** BEGIN **

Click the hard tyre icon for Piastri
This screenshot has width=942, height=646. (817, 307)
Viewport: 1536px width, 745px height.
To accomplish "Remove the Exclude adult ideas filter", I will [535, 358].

** END **
** BEGIN **

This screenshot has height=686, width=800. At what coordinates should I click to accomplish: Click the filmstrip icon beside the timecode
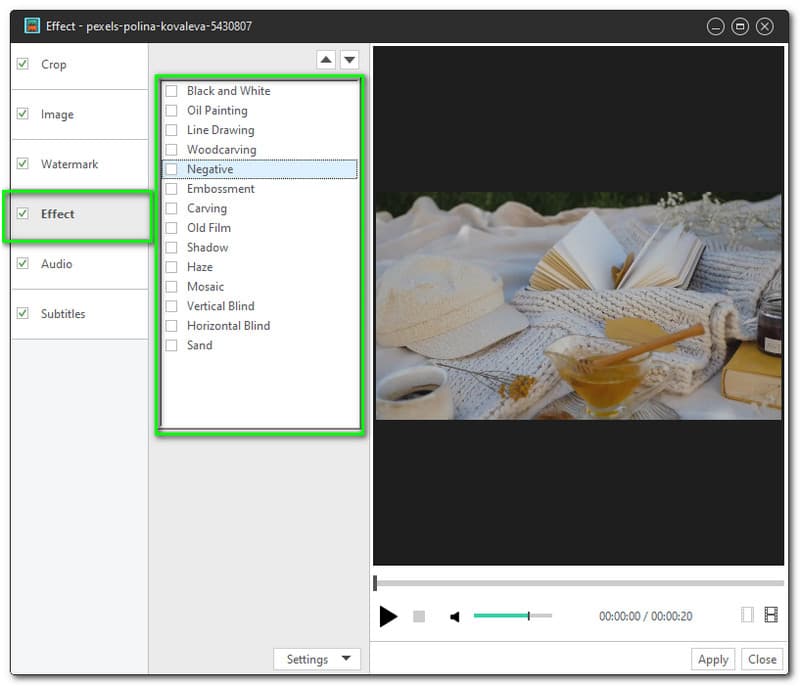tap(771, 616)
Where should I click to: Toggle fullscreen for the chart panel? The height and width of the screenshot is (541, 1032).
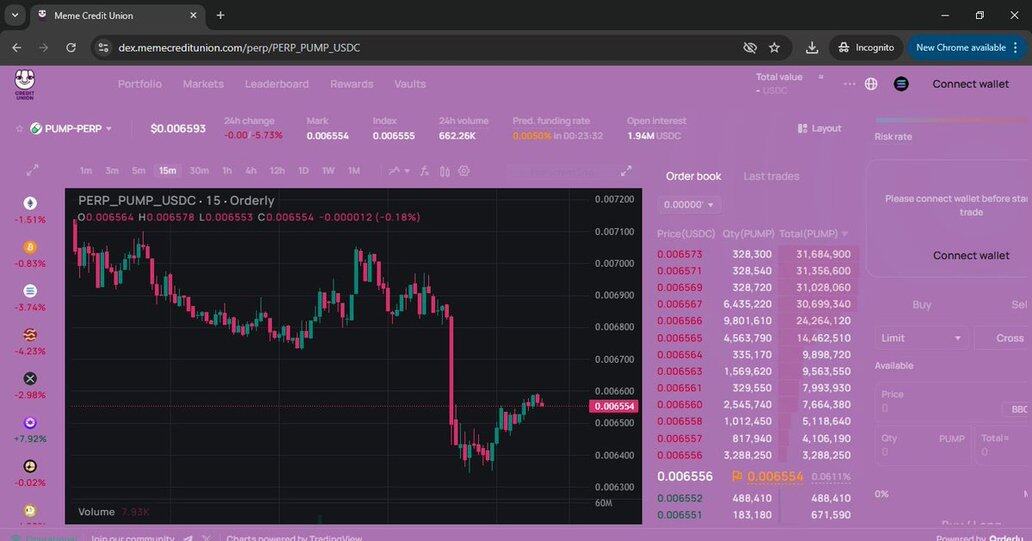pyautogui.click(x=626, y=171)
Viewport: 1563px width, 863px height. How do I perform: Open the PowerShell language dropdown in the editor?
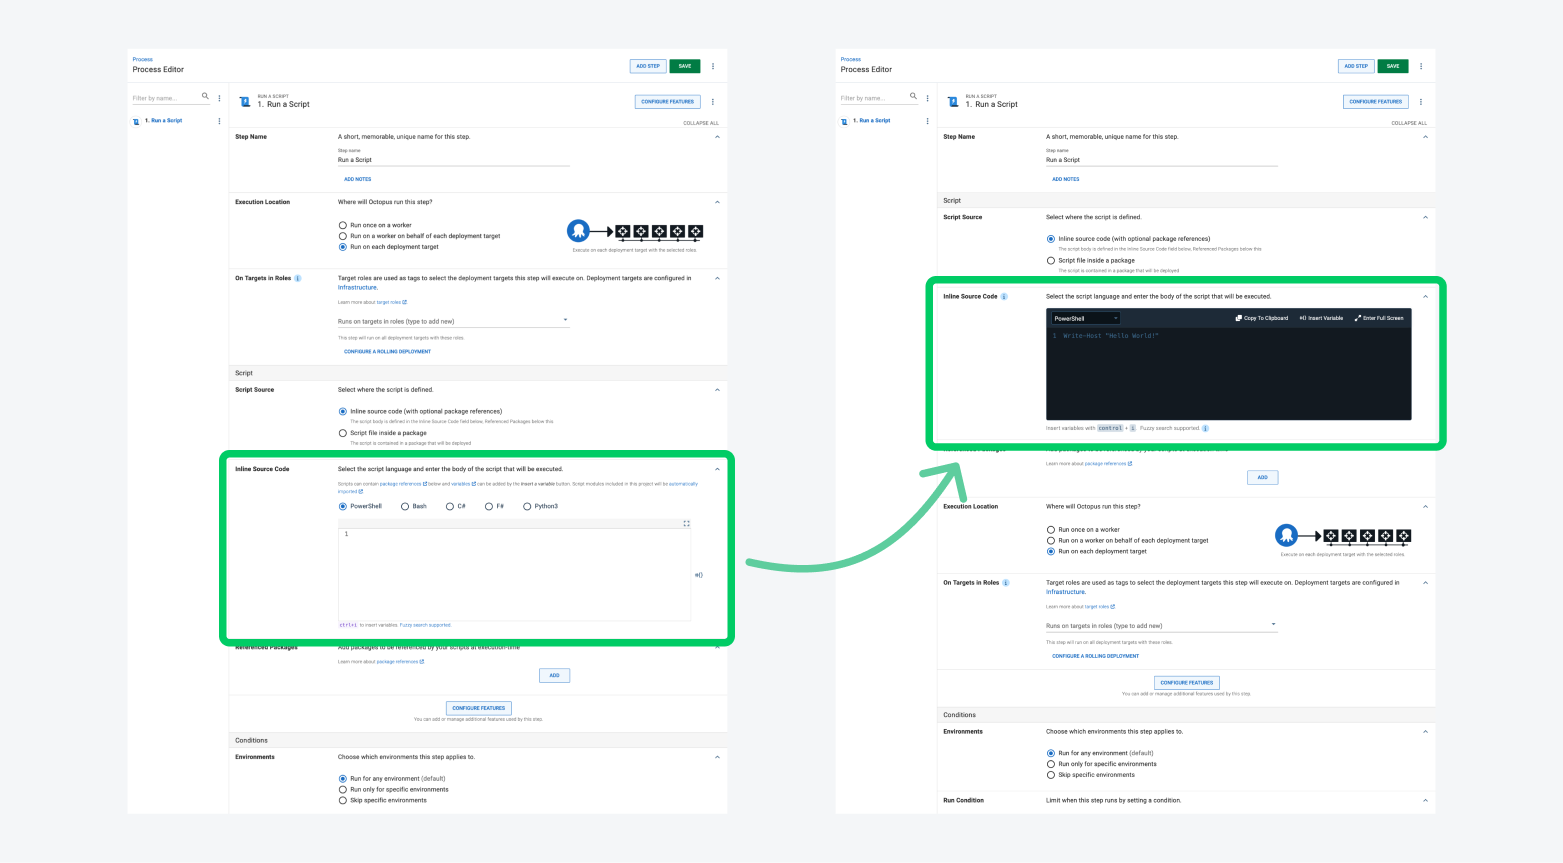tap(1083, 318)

** END **
** BEGIN **

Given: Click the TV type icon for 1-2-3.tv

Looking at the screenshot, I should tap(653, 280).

** END **

→ **Short task**
Rewrite the records as a numbered list, starting with the line that contains "Click the hard tyre icon for Piastri" and going down through the line that contains "will [535, 358].", with blank lines left out.

→ **Result of the exercise**
1. Click the hard tyre icon for Piastri
2. This screenshot has width=942, height=646. (817, 307)
3. Viewport: 1536px width, 745px height.
4. To accomplish "Remove the Exclude adult ideas filter", I will [535, 358].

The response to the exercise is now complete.